* Task description
Send back the entries below exactly as they appear.
****************
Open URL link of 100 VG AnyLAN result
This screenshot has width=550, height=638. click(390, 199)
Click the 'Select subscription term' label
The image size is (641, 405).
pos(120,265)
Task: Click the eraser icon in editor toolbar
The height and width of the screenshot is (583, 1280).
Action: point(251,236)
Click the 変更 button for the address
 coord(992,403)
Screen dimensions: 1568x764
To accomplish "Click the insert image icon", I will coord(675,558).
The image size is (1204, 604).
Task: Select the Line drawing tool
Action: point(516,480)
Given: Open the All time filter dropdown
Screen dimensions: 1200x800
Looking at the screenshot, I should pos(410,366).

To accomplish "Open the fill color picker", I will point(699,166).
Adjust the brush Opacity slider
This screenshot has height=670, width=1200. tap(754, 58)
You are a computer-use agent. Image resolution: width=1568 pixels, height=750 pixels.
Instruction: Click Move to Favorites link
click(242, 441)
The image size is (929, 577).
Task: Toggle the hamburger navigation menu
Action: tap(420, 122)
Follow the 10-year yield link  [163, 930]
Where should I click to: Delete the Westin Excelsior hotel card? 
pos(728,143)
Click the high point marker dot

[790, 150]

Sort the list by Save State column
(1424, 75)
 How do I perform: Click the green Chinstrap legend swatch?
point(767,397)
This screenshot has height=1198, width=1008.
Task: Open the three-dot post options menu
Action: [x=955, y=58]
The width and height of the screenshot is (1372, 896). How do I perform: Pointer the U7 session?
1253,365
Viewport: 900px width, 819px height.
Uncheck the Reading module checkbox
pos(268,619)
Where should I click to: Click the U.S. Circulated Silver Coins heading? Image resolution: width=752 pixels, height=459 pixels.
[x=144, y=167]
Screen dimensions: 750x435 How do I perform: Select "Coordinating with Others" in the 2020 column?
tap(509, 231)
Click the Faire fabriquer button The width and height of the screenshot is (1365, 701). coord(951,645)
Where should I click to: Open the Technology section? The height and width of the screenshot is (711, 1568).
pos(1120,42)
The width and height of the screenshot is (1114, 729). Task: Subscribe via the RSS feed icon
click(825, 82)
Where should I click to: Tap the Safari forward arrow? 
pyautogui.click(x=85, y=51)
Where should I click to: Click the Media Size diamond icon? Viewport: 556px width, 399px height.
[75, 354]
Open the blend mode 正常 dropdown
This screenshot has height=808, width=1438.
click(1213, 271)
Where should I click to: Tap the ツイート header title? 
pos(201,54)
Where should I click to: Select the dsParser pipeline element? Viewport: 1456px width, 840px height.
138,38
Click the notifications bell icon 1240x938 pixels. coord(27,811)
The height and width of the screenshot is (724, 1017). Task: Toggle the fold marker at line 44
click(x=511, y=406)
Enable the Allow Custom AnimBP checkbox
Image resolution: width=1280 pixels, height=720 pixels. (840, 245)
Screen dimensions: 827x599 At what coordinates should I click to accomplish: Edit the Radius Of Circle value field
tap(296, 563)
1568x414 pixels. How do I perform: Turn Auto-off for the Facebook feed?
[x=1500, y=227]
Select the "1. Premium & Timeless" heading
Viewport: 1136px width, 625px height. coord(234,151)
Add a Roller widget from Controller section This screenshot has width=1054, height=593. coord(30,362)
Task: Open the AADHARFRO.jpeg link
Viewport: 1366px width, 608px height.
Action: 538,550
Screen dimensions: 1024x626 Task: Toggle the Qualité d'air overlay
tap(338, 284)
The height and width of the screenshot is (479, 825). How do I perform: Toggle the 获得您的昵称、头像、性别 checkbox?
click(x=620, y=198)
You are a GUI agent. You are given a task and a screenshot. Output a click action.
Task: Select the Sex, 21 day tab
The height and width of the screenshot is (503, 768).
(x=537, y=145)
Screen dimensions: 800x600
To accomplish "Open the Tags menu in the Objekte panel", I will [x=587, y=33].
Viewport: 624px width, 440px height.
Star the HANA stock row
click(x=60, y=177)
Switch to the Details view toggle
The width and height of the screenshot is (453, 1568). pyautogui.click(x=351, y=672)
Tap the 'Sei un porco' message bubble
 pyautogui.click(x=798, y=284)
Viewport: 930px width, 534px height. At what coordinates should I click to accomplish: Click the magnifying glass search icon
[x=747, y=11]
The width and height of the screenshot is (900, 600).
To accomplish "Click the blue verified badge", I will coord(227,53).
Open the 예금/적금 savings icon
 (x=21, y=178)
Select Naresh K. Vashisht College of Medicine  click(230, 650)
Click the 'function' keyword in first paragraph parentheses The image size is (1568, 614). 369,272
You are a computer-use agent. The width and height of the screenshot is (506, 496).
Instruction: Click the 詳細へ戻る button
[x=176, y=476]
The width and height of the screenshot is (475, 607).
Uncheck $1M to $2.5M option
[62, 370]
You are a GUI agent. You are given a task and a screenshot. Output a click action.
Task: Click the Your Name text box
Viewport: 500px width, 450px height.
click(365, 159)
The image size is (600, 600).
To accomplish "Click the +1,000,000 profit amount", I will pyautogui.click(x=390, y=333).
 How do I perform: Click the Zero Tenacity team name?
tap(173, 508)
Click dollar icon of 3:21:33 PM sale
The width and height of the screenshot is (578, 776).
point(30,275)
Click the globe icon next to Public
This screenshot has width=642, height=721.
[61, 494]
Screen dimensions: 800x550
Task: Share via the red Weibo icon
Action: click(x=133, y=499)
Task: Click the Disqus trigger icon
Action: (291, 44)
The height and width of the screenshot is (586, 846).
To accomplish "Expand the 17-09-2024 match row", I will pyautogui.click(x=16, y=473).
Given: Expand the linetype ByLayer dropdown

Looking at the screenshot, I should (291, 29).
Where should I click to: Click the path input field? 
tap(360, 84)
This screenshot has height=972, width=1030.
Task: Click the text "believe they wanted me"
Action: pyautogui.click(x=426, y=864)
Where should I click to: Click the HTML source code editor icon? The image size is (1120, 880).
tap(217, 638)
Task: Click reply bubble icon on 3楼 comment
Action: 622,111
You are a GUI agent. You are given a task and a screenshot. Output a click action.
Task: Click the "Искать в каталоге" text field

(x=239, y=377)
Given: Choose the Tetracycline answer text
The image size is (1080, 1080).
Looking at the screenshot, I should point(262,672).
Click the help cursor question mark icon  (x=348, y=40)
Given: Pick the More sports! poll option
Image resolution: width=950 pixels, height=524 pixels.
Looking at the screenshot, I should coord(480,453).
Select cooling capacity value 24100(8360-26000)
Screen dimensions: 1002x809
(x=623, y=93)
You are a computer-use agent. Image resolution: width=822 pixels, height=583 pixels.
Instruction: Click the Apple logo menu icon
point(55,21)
****************
* Output below
Open URL link of 100 VG AnyLAN result
This screenshot has width=550, height=638. click(390, 199)
Click the 'Select subscription term' label
The image size is (641, 405).
pos(120,265)
Task: Click the eraser icon in editor toolbar
The height and width of the screenshot is (583, 1280).
Action: point(251,236)
Click the 変更 button for the address
 coord(992,403)
Screen dimensions: 1568x764
To accomplish "Click the insert image icon", I will coord(675,558).
The image size is (1204, 604).
Task: Select the Line drawing tool
Action: point(516,480)
Given: Open the All time filter dropdown
Screen dimensions: 1200x800
Looking at the screenshot, I should pos(410,366).

To accomplish "Open the fill color picker", I will point(699,166).
Adjust the brush Opacity slider
This screenshot has height=670, width=1200. tap(754, 58)
You are a computer-use agent. Image resolution: width=1568 pixels, height=750 pixels.
Instruction: Click Move to Favorites link
click(242, 441)
The image size is (929, 577).
Task: Toggle the hamburger navigation menu
Action: tap(420, 122)
Follow the 10-year yield link  [163, 930]
Where should I click to: Delete the Westin Excelsior hotel card? 
pos(728,143)
Click the high point marker dot

[790, 150]

Sort the list by Save State column
(1424, 75)
 How do I perform: Click the green Chinstrap legend swatch?
point(767,397)
This screenshot has height=1198, width=1008.
Task: Open the three-dot post options menu
Action: [x=955, y=58]
The width and height of the screenshot is (1372, 896). How do I perform: Pointer the U7 session?
1253,365
Viewport: 900px width, 819px height.
Uncheck the Reading module checkbox
pos(268,619)
Where should I click to: Click the U.S. Circulated Silver Coins heading? Image resolution: width=752 pixels, height=459 pixels.
[x=144, y=167]
Screen dimensions: 750x435 How do I perform: Select "Coordinating with Others" in the 2020 column?
tap(509, 231)
Click the Faire fabriquer button The width and height of the screenshot is (1365, 701). coord(951,645)
Where should I click to: Open the Technology section? The height and width of the screenshot is (711, 1568).
pos(1120,42)
The width and height of the screenshot is (1114, 729). Task: Subscribe via the RSS feed icon
click(825, 82)
Where should I click to: Tap the Safari forward arrow? 
pyautogui.click(x=85, y=51)
Where should I click to: Click the Media Size diamond icon? Viewport: 556px width, 399px height.
[75, 354]
Open the blend mode 正常 dropdown
This screenshot has height=808, width=1438.
click(1213, 271)
Where should I click to: Tap the ツイート header title? 
pos(201,54)
Where should I click to: Select the dsParser pipeline element? Viewport: 1456px width, 840px height.
138,38
Click the notifications bell icon 1240x938 pixels. coord(27,811)
The height and width of the screenshot is (724, 1017). Task: Toggle the fold marker at line 44
click(x=511, y=406)
Enable the Allow Custom AnimBP checkbox
Image resolution: width=1280 pixels, height=720 pixels. (840, 245)
Screen dimensions: 827x599 At what coordinates should I click to accomplish: Edit the Radius Of Circle value field
tap(296, 563)
1568x414 pixels. How do I perform: Turn Auto-off for the Facebook feed?
[x=1500, y=227]
Select the "1. Premium & Timeless" heading
Viewport: 1136px width, 625px height. coord(234,151)
Add a Roller widget from Controller section This screenshot has width=1054, height=593. coord(30,362)
Task: Open the AADHARFRO.jpeg link
Viewport: 1366px width, 608px height.
Action: 538,550
Screen dimensions: 1024x626 Task: Toggle the Qualité d'air overlay
tap(338, 284)
The height and width of the screenshot is (479, 825). How do I perform: Toggle the 获得您的昵称、头像、性别 checkbox?
click(x=620, y=198)
You are a GUI agent. You are given a task and a screenshot. Output a click action.
Task: Select the Sex, 21 day tab
The height and width of the screenshot is (503, 768).
(x=537, y=145)
Screen dimensions: 800x600
To accomplish "Open the Tags menu in the Objekte panel", I will [x=587, y=33].
Viewport: 624px width, 440px height.
Star the HANA stock row
click(x=60, y=177)
Switch to the Details view toggle
The width and height of the screenshot is (453, 1568). pyautogui.click(x=351, y=672)
Tap the 'Sei un porco' message bubble
 pyautogui.click(x=798, y=284)
Viewport: 930px width, 534px height. At what coordinates should I click to accomplish: Click the magnifying glass search icon
[x=747, y=11]
The width and height of the screenshot is (900, 600).
To accomplish "Click the blue verified badge", I will coord(227,53).
Open the 예금/적금 savings icon
 (x=21, y=178)
Select Naresh K. Vashisht College of Medicine  click(230, 650)
Click the 'function' keyword in first paragraph parentheses The image size is (1568, 614). 369,272
You are a computer-use agent. The width and height of the screenshot is (506, 496).
Instruction: Click the 詳細へ戻る button
[x=176, y=476]
The width and height of the screenshot is (475, 607).
Uncheck $1M to $2.5M option
[62, 370]
You are a GUI agent. You are given a task and a screenshot. Output a click action.
Task: Click the Your Name text box
Viewport: 500px width, 450px height.
click(365, 159)
The image size is (600, 600).
To accomplish "Click the +1,000,000 profit amount", I will pyautogui.click(x=390, y=333).
 How do I perform: Click the Zero Tenacity team name?
tap(173, 508)
Click dollar icon of 3:21:33 PM sale
The width and height of the screenshot is (578, 776).
point(30,275)
Click the globe icon next to Public
This screenshot has width=642, height=721.
[61, 494]
Screen dimensions: 800x550
Task: Share via the red Weibo icon
Action: click(x=133, y=499)
Task: Click the Disqus trigger icon
Action: (291, 44)
The height and width of the screenshot is (586, 846).
To accomplish "Expand the 17-09-2024 match row", I will pyautogui.click(x=16, y=473).
Given: Expand the linetype ByLayer dropdown

Looking at the screenshot, I should (291, 29).
Where should I click to: Click the path input field? 
tap(360, 84)
This screenshot has height=972, width=1030.
Task: Click the text "believe they wanted me"
Action: pyautogui.click(x=426, y=864)
Where should I click to: Click the HTML source code editor icon? The image size is (1120, 880).
tap(217, 638)
Task: Click reply bubble icon on 3楼 comment
Action: 622,111
You are a GUI agent. You are given a task and a screenshot. Output a click action.
Task: Click the "Искать в каталоге" text field

(x=239, y=377)
Given: Choose the Tetracycline answer text
The image size is (1080, 1080).
Looking at the screenshot, I should point(262,672).
Click the help cursor question mark icon  (x=348, y=40)
Given: Pick the More sports! poll option
Image resolution: width=950 pixels, height=524 pixels.
Looking at the screenshot, I should coord(480,453).
Select cooling capacity value 24100(8360-26000)
Screen dimensions: 1002x809
(x=623, y=93)
You are a computer-use agent. Image resolution: width=822 pixels, height=583 pixels.
Instruction: Click the Apple logo menu icon
point(55,21)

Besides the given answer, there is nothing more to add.